Kancing baju sengaja di buka beberapa agar angin alam dapat hinggap walau sejenak. Gesekan angin pada kulit di siang hari yang panas memang selayaknya kekasih yang meredamkan amarah. Tipis rasanya menggesek-gesek kulit. Sangat nikmat dipenghabisan rokok itu.
"Terima kasih Bu. Masukan saja di catatan. Seminggu lagi aku lunasi."
Apa tenaga sudah terisi penuh? Bagaimana menjelaskan nasi Bu Yumi adalah suplemen pembangkit daya kerja? Apakah cukup jika melihat sisa waktu bekerja masih empat jam lagi dengan produksi yang melebihi daya upaya seorang pekerja? Hanya satu jawaban: tidak cukup. Perusahaan selalu mendapat lebih banyak.
Setelah memasang perlengkapan kerja, si bujang melanjutkan tugasnya. Dilihatnya jarum pendek jam berputar ke kiri lagi dan lagi. Berharap semua derita ini secepatnya usai.
"Tinnngtinngtinngtinngtingg..." "Lega mendengarnya.", kata Si Bujang dengan senyum ramah pada kawan sebelahnya.
Toliet penuh sesak oleh para pekerja yang ingin membasuh badan. Mengelap keringat agar tidak masuk angin. Menggosok-gosok tangan dan kaki. Mencuci muka dengan sabun kecantikan.

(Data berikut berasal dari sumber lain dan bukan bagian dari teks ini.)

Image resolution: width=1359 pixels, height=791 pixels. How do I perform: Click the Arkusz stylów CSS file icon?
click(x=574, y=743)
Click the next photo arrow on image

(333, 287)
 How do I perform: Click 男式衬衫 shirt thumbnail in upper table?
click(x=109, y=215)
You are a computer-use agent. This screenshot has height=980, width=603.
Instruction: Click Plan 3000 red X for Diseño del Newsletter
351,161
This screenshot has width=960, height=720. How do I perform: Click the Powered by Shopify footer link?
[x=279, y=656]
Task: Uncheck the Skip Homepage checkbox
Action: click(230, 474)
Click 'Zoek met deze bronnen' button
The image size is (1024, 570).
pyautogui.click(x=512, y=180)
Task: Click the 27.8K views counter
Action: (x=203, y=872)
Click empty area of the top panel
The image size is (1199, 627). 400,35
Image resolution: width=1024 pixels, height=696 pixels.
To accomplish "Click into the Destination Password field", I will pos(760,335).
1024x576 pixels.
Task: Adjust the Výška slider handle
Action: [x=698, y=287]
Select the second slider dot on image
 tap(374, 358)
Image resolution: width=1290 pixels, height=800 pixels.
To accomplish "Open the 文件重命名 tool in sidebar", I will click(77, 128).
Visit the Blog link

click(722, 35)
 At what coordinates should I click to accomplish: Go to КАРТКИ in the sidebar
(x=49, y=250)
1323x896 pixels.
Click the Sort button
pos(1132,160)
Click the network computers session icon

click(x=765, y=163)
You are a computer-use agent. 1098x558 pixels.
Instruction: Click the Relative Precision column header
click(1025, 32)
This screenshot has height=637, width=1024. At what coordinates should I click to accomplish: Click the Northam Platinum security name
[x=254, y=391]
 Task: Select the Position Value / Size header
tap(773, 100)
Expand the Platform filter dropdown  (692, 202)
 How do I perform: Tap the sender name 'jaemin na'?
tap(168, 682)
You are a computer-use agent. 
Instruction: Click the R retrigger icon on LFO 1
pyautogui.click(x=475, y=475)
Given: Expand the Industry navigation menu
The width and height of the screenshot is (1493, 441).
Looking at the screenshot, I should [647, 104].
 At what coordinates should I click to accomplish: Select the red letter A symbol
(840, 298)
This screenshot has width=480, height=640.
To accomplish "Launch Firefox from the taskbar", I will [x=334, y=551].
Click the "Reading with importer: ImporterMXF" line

Sebentar lagi maghrib. Semua tergopoh untuk pulang kerumah, kontrakan atau menuju kos-kosan seperti Si Bujang.
Menaiki bis kota menyusuri jalanan yang mudah ditebak arus lalu lintasnya. Macet, macet dan macet. Bis tidak terlalu rame. Banyak kursi yang lowong. Sang kernet berada dibelakang bersandar pada tiang pegangan dengan membolak-balik uang pecahan dua ribuan. Sesekali dia berteriak pada karyawan karyawati di pinggir jalan. "Terminal, terminal, ayo terminal , terakhir mbak!"
Naiklah seorang karyawati dan duduk tepat di belakang supir. Dari gayanya, dia seperti pegawai perbankan. Memakai rok mini dan berjaket tipis. Di lengan sebelah kiri menjinjing sebuah tas berisikan sepatu high heels. Perawakannya lumayan---nyata bukan orang pabrikan.
Badan Si Bujang bau keringat meski telah dilap dengan air kran. Seragam biru itu setengah basah dari air bercampur keringat. Dia sejenak memejamkan mata. Akan tetapi lampu kuning kota mendominasi dari kanan maupun kiri. Sekejap demi sekejap menembus kelopak mata hingga sang kernet berteriak "terminal, terminal, ayoo terminal!"
"Apa mampir dulu ya untuk minum kopi. Tapi badan rasanya remuk. Ah langsung saja ke kos."